Dirty Price = Clean Price + Accrued Interest

Why is it called dirty price? Since Accrued Interest drops down to zero right after coupon payments are made, the dirty price also suffers from the same sudden jumps. If the yield on this bond never changed, the clean and dirty price of the bond would look like this:

To avoid these jumps, bonds are always quoted with their clean price, and it is on the buyer to know that he or she will pay accrued interest on top of the quoted price.

## Proofs on Yield

Here we will provide rough proofs for two of the assertions made above. For each we assume coupons are paid annually, and therefore yield will be expressed as an annually compounded rate. Generalizing to the k-compounded case requires minimal extensions.

— Information supplied —
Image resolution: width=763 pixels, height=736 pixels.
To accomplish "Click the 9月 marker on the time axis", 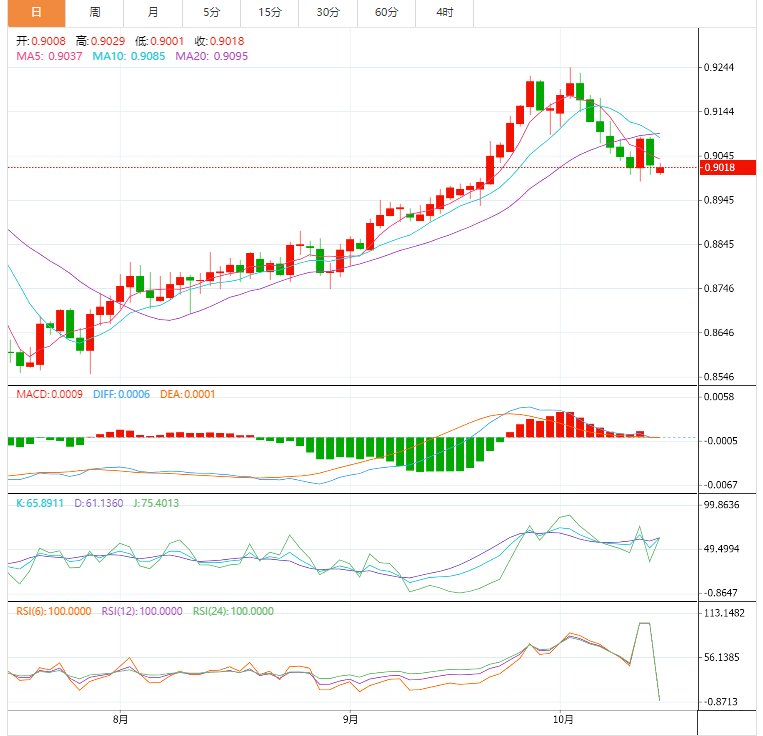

— Exercise prompt —
Please rewrite the text on bond prices from "Dirty Price = Clean" to "the quoted price.", putting "discontinuities" wherever "jumps" appears.

— Response for this exercise —
Dirty Price = Clean Price + Accrued Interest

Why is it called dirty price? Since Accrued Interest drops down to zero right after coupon payments are made, the dirty price also suffers from the same sudden discontinuities. If the yield on this bond never changed, the clean and dirty price of the bond would look like this:

To avoid these discontinuities, bonds are always quoted with their clean price, and it is on the buyer to know that he or she will pay accrued interest on top of the quoted price.